Science Tells Us When to Procreate
Does it seem to anyone else like suddenly the whole world is telling us maybe we should have babies when we’re younger? When maybe ten years ago, they told us to go ahead and wait and accomplish some career goals first, maybe get through college, find a good partner, settle down and “just be married for a while”?
Is that working for us?
For me, I’d say yes. I was still what many would consider “young” when I married at 28. By the time I had the little angel at the age of 30, I’d been in the working world for eight years, was making decent money and owned a home. My beloved and I had three years to work out our differences (ha) after marriage before introducing a baby. So different from the era of my aunts and uncles (my own parents’ timeline was very similar to mine, something definitely odd in 1974 in small-town Iowa). Many of my aunts, uncles and friends’ parents got married right after high school or in college, and more than one woman dropped out of college to have babies. They had babies when I was still trying to figure out what to be when I grew up.
As I grew up, I started thinking my parents were ANCIENT compared to my friends’ parents. Mine were anywhere from three to eight years older, and they had me when they were 30. In comparison, I’m anywhere from even to thirteen years younger than the parents of my daughter’s friends. I feel like a spring chicken, after having my daughter at the exact same age my mother had me.
Now I know there were people in the ‘70s having children later in life and we only have to look to Hollywood to see people in their twenties happily popping out kids, but my point is that it no longer seems unusual at all to wait until a woman’s mid- to late-thirties before starting a family. As a result, many women are farther along in their careers when they pipe up about maternity leave. Right? Wrong? Better? Worse?
If you’re just not sure, apparently there’s a new calculator to tell you when to have all the hot sex.
Ralph Keeney and doctoral student Dinah Vernik of Duke University’s Fuqua School of Business developed the model with the goal of balancing a woman’s professional, social and family objectives and their relative importance to a woman. The model also included age-related concerns such as diminished fertility and the likelihood of having a child with genetic ailments.
HealthLineRX member Amanda Dameron commented:
My issue is this–it’s the year 2007 and the emphasis is still placed squarely on the woman’s shoulders. Can you imagine an article like this describing how men might limit themselves professionally by having children at certain times in their career?
I know some of it is simple logistics…we go through the pregnancies, we breastfeed. But aside from that, isn’t it time for parenting to be officially deemed a two-person job by our society, instead of something women DO and men just dabble in during their free time?

_PROVIDED DATA_
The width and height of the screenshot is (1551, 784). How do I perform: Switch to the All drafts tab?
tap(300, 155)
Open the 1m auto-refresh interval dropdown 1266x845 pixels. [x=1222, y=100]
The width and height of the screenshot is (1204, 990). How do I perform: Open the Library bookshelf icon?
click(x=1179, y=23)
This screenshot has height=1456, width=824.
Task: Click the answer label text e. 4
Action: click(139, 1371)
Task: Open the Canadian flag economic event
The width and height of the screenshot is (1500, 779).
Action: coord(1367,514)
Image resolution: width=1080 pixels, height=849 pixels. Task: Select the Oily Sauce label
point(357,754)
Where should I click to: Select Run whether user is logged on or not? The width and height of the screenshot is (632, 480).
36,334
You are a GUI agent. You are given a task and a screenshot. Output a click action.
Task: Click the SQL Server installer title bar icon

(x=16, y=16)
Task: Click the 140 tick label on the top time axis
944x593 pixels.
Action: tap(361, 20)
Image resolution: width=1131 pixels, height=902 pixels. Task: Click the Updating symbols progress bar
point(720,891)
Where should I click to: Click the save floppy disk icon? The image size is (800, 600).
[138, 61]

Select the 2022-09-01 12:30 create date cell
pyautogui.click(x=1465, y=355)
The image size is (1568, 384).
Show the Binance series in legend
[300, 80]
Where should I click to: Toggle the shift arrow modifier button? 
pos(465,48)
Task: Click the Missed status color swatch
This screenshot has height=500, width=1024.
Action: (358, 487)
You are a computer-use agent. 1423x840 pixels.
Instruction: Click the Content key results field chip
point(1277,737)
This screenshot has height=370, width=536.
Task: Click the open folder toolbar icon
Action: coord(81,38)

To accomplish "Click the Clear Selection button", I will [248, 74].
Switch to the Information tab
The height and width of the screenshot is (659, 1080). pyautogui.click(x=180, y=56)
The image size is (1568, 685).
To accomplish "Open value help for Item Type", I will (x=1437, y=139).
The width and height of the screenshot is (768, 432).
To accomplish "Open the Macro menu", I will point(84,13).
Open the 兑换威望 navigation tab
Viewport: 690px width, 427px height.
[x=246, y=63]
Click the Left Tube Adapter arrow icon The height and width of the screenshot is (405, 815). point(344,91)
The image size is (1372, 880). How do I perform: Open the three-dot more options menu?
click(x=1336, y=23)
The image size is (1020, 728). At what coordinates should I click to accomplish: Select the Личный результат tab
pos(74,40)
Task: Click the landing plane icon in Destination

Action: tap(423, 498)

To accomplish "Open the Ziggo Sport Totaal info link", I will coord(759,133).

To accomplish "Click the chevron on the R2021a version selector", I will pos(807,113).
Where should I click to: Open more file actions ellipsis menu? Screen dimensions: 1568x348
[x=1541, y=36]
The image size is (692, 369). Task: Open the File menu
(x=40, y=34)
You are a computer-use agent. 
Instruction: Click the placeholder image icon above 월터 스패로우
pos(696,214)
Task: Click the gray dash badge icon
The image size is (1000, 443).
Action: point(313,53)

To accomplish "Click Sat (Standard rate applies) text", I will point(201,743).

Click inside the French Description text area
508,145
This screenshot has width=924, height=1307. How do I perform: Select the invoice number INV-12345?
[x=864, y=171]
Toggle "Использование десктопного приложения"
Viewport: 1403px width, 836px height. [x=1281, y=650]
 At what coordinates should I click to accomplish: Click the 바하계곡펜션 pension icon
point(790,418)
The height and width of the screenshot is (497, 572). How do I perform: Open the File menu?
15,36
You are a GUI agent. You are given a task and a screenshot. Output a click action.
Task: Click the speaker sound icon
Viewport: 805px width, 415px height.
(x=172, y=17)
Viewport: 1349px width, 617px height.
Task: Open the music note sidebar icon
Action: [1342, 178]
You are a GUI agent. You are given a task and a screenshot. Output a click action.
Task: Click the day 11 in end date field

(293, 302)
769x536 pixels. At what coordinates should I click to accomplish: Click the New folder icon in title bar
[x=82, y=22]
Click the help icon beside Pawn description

_EXERCISE DESCRIPTION_
Please state who developed the model described in the piece on when to have children, according to the text above the records.

_FINAL ANSWER_
Ralph Keeney and doctoral student Dinah Vernik of Duke University's Fuqua School of Business.